+ A

Make information accessible

Apr 07,2018
On March 29, the assets of 2,249 high-level government officials were released. The government, the Supreme Court and the National Election Commission published the lists on the official gazette, and the National Assembly and the Constitutional Court included the data via press releases.

The Public Service Ethics Act requires high-level officials to register and release their assets. The purpose is to prevent unlawful accumulation of wealth and secure fairness in public duty.

It allows citizens to keep track of whether public servants unlawfully make money while doing government business or they prioritize personal interests over public interests.

On the day of the release, the JoongAng Ilbo provided readers aggregated data from different agencies online. I thoroughly reviewed who was included in the list of officials from the first to the 2,249th and whether there were any irregularities.

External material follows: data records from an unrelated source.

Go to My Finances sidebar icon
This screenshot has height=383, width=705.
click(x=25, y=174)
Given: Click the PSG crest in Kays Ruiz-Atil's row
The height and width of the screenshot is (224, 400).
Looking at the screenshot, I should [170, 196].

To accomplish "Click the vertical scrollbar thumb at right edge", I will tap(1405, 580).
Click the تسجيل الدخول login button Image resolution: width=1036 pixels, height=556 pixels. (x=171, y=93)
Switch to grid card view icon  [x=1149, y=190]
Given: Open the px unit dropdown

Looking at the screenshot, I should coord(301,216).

But the process was not smooth. The first obstacle was that the data was provided in a in PDF format. The strength of the format is the high security of the document, as it cannot be modified. But this is a merit from the supplier’s perspective. It is just the opposite in user’s point of view.

The document totaled 4,054 pages, and excluding the titles, there were 42,244 rows of actual data. In order to analyze the data, the tables in each document needed to be combined, but the portable document format (PDF) did not allow it. And spreadsheets cannot read PDFs. So, all of the files needed to be converted to comma-separated values (CSV), a format that spreadsheets can read. After the conversion, a problem remained.

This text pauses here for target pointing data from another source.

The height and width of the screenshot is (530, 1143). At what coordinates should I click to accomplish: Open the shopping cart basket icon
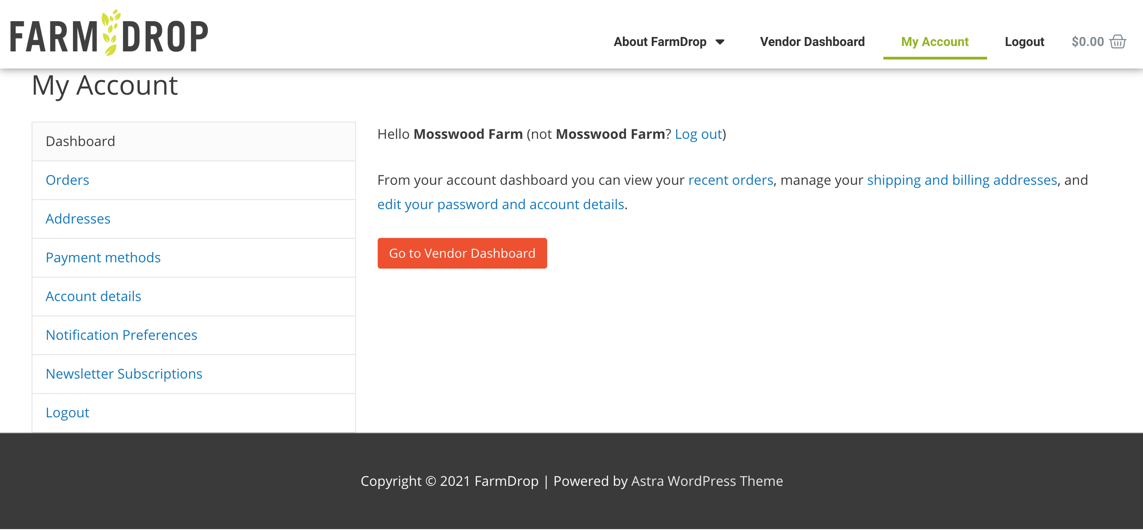tap(1118, 41)
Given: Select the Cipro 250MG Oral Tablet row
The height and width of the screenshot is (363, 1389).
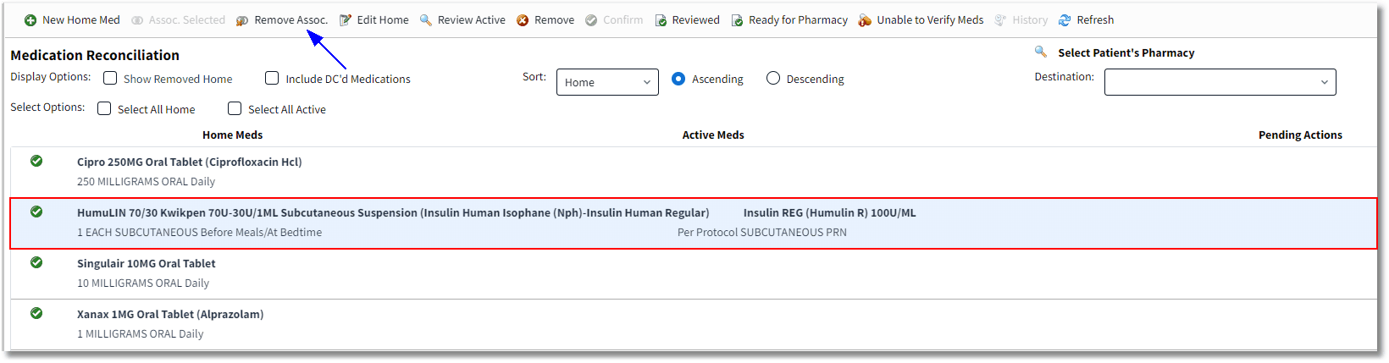Looking at the screenshot, I should tap(694, 172).
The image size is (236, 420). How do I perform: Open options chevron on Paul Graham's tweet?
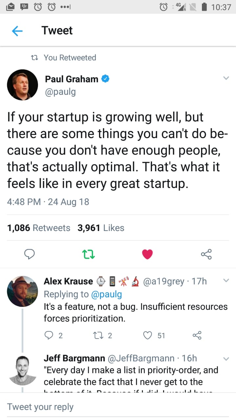(x=226, y=78)
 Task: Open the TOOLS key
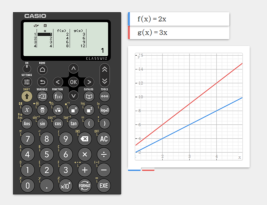104,96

The original tables were written in various formats, so they needed to be modified in order for calculations to be made.

Of course, there is a way. A computer program can be created so that the raw data can be cleaned up. That’s how the JoongAng Ilbo worked on the data.

But how many average citizens can do that? In the end, the PDF release of public servants’ assets means that citizens can read what they are provided with, but they cannot tamper with any of the information.

After all, there have been worse cases. I requested the Election Commission for information during the presidential election last year and received PDF files made from scanned documents. It was a picture, not a document. To use this kind of data, the only way was manual data entry.

In the so-called fourth industrial revolution era, it is nonsense to release public data in a PDF format that cannot be read by computers. Let’s give up on favoring the perspective of the supplier, unless the government intends on taking credit for merely releasing data.

JoongAng Ilbo, April 6, Page 30

*The author is a head of the digital contents lab at JoongAng Ilbo.